- [To be done] Duplicate each line of the records below word for word, and leave the pictures out of your answer.

- [Data for processing]
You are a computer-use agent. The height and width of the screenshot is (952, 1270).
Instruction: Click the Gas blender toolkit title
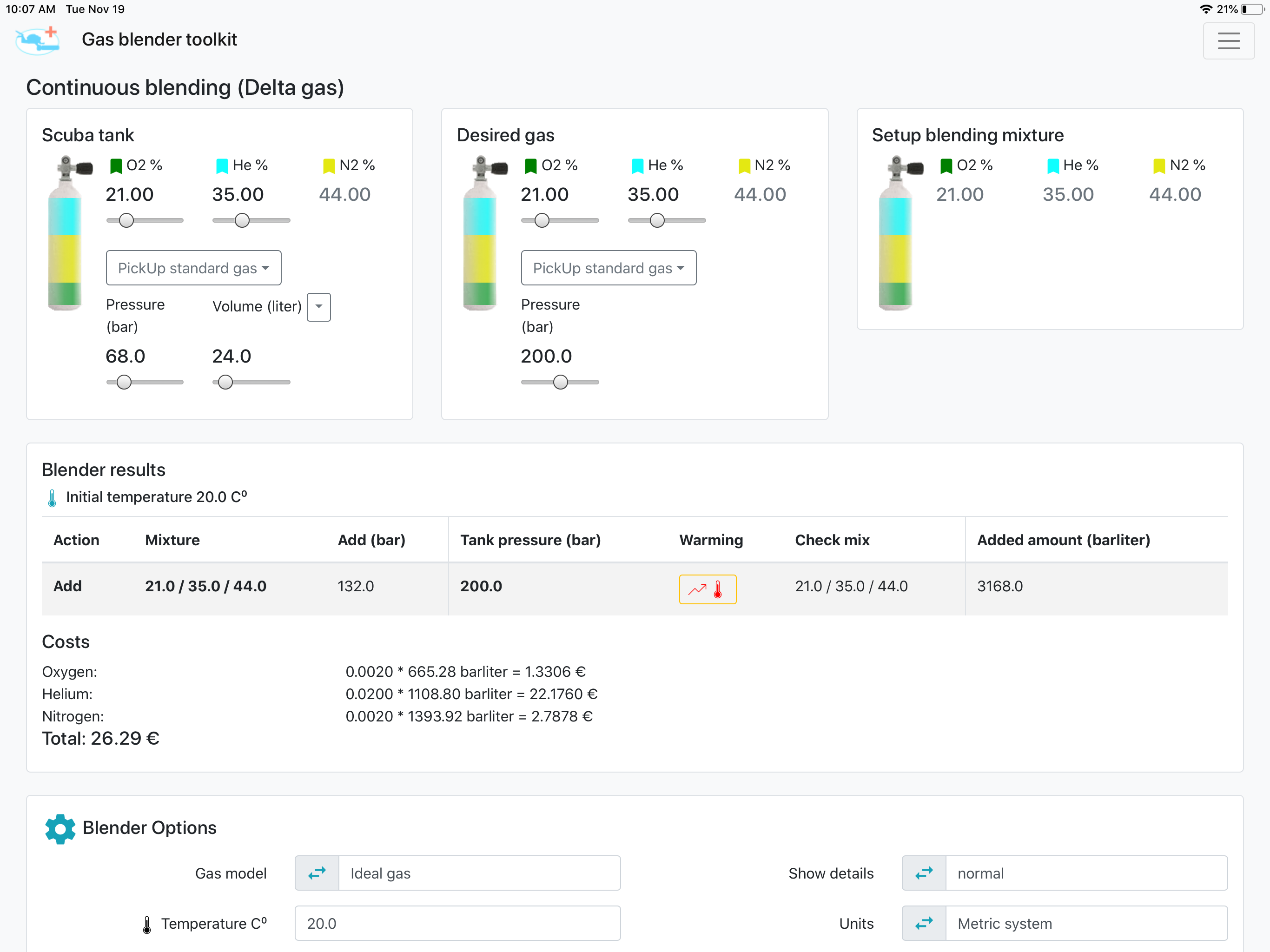tap(159, 40)
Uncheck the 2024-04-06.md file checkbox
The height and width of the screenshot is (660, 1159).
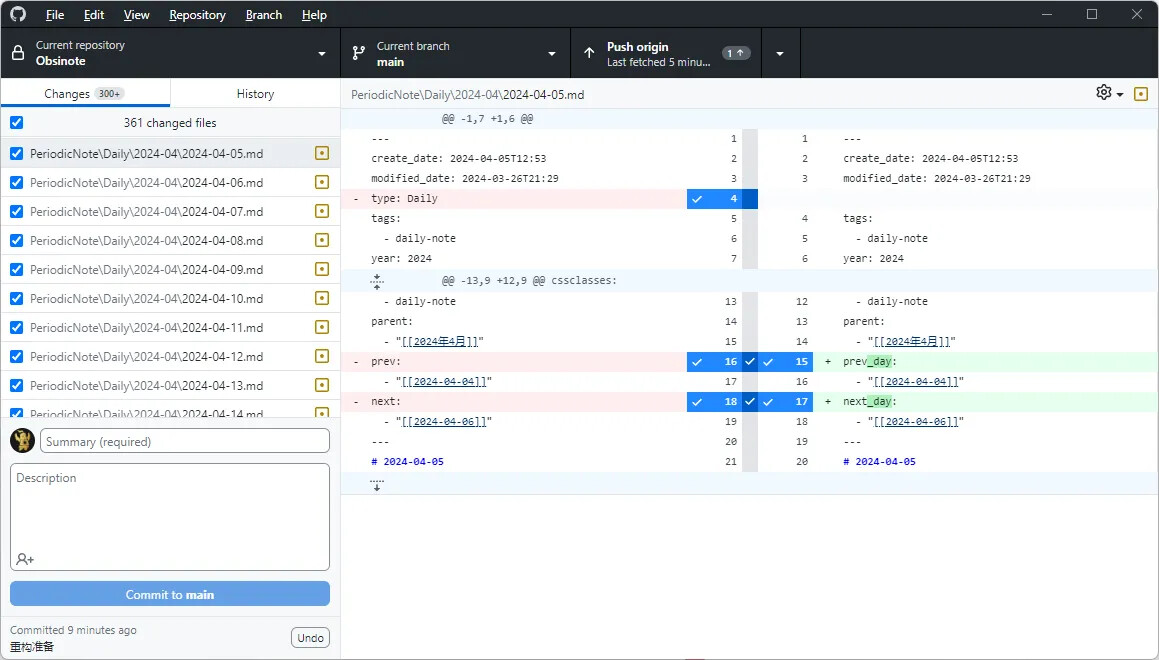pyautogui.click(x=16, y=183)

- [Output of the exercise]
You are a computer-use agent. The height and width of the screenshot is (952, 1270).
Instruction: Click the Gas blender toolkit title
tap(159, 40)
Uncheck the 2024-04-06.md file checkbox
The height and width of the screenshot is (660, 1159).
pyautogui.click(x=16, y=183)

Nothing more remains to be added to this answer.